ACTIVITY
The records below must be retyped exactly.

SUPPLIED MATERIAL

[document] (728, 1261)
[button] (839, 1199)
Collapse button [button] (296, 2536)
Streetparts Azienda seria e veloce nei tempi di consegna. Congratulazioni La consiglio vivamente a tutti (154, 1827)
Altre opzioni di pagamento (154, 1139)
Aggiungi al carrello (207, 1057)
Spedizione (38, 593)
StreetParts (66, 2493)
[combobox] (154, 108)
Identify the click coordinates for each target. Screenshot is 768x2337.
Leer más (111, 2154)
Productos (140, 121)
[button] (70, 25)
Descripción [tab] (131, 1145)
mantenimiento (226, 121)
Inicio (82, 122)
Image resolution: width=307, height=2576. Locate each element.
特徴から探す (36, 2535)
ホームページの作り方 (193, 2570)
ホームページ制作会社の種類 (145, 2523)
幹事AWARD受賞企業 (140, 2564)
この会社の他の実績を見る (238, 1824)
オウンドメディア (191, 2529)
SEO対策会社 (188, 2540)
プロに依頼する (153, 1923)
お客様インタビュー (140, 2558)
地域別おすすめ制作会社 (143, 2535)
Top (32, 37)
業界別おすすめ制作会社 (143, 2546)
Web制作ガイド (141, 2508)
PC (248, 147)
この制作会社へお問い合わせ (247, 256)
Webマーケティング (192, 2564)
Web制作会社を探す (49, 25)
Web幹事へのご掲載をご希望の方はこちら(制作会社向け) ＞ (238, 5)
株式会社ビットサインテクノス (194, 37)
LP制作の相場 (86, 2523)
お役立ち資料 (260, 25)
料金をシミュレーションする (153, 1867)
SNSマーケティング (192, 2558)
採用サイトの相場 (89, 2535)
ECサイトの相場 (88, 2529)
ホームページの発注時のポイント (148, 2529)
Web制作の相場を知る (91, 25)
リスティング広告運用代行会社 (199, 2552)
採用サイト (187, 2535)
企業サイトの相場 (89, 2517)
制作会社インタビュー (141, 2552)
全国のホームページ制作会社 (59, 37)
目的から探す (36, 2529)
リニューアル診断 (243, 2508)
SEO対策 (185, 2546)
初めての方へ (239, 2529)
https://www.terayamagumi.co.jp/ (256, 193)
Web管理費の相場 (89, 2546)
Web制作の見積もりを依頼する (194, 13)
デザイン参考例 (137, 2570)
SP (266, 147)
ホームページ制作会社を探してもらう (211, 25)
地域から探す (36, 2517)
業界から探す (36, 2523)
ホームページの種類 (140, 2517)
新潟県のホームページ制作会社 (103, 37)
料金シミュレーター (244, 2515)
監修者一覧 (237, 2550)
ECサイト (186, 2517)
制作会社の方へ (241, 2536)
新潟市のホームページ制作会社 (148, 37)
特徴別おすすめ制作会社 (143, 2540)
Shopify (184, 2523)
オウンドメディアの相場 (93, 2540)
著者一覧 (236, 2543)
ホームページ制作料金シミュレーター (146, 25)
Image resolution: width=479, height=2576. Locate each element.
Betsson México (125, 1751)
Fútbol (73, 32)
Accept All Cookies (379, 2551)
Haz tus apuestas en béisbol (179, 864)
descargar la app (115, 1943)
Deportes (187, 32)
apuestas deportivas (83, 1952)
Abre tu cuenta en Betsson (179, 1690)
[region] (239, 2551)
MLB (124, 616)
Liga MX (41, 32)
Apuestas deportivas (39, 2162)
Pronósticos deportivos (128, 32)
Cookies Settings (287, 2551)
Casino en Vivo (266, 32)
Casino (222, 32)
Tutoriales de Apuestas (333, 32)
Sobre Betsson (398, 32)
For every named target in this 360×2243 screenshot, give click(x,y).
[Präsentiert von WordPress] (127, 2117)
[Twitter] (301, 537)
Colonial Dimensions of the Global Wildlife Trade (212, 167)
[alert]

ANSWER TO THIS PROBLEM
[document] (728, 1261)
[button] (839, 1199)
Collapse button [button] (296, 2536)
Streetparts Azienda seria e veloce nei tempi di consegna. Congratulazioni La consiglio vivamente a tutti (154, 1827)
Altre opzioni di pagamento (154, 1139)
Aggiungi al carrello (207, 1057)
Spedizione (38, 593)
StreetParts (66, 2493)
[combobox] (154, 108)
Identify the click coordinates for each target. Screenshot is 768x2337.
Leer más (111, 2154)
Productos (140, 121)
[button] (70, 25)
Descripción [tab] (131, 1145)
mantenimiento (226, 121)
Inicio (82, 122)
Image resolution: width=307, height=2576. Locate each element.
特徴から探す (36, 2535)
ホームページの作り方 (193, 2570)
ホームページ制作会社の種類 (145, 2523)
幹事AWARD受賞企業 (140, 2564)
この会社の他の実績を見る (238, 1824)
オウンドメディア (191, 2529)
SEO対策会社 (188, 2540)
プロに依頼する (153, 1923)
お客様インタビュー (140, 2558)
地域別おすすめ制作会社 (143, 2535)
Top (32, 37)
業界別おすすめ制作会社 (143, 2546)
Web制作ガイド (141, 2508)
PC (248, 147)
この制作会社へお問い合わせ (247, 256)
Webマーケティング (192, 2564)
Web制作会社を探す (49, 25)
Web幹事へのご掲載をご希望の方はこちら(制作会社向け) ＞ (238, 5)
株式会社ビットサインテクノス (194, 37)
LP制作の相場 (86, 2523)
お役立ち資料 (260, 25)
料金をシミュレーションする (153, 1867)
SNSマーケティング (192, 2558)
採用サイトの相場 (89, 2535)
ECサイトの相場 (88, 2529)
ホームページの発注時のポイント (148, 2529)
Web制作の相場を知る (91, 25)
リスティング広告運用代行会社 (199, 2552)
採用サイト (187, 2535)
企業サイトの相場 (89, 2517)
制作会社インタビュー (141, 2552)
全国のホームページ制作会社 (59, 37)
目的から探す (36, 2529)
リニューアル診断 (243, 2508)
SEO対策 (185, 2546)
初めての方へ (239, 2529)
https://www.terayamagumi.co.jp/ (256, 193)
Web管理費の相場 (89, 2546)
Web制作の見積もりを依頼する (194, 13)
デザイン参考例 (137, 2570)
SP (266, 147)
ホームページ制作会社を探してもらう (211, 25)
地域から探す (36, 2517)
業界から探す (36, 2523)
ホームページの種類 (140, 2517)
新潟県のホームページ制作会社 (103, 37)
料金シミュレーター (244, 2515)
監修者一覧 (237, 2550)
ECサイト (186, 2517)
制作会社の方へ (241, 2536)
新潟市のホームページ制作会社 (148, 37)
特徴別おすすめ制作会社 (143, 2540)
Shopify (184, 2523)
オウンドメディアの相場 (93, 2540)
著者一覧 (236, 2543)
ホームページ制作料金シミュレーター (146, 25)
Image resolution: width=479, height=2576. Locate each element.
Betsson México (125, 1751)
Fútbol (73, 32)
Accept All Cookies (379, 2551)
Haz tus apuestas en béisbol (179, 864)
descargar la app (115, 1943)
Deportes (187, 32)
apuestas deportivas (83, 1952)
Abre tu cuenta en Betsson (179, 1690)
[region] (239, 2551)
MLB (124, 616)
Liga MX (41, 32)
Apuestas deportivas (39, 2162)
Pronósticos deportivos (128, 32)
Cookies Settings (287, 2551)
Casino en Vivo (266, 32)
Casino (222, 32)
Tutoriales de Apuestas (333, 32)
Sobre Betsson (398, 32)
For every named target in this 360×2243 screenshot, give click(x,y).
[Präsentiert von WordPress] (127, 2117)
[Twitter] (301, 537)
Colonial Dimensions of the Global Wildlife Trade (212, 167)
[alert]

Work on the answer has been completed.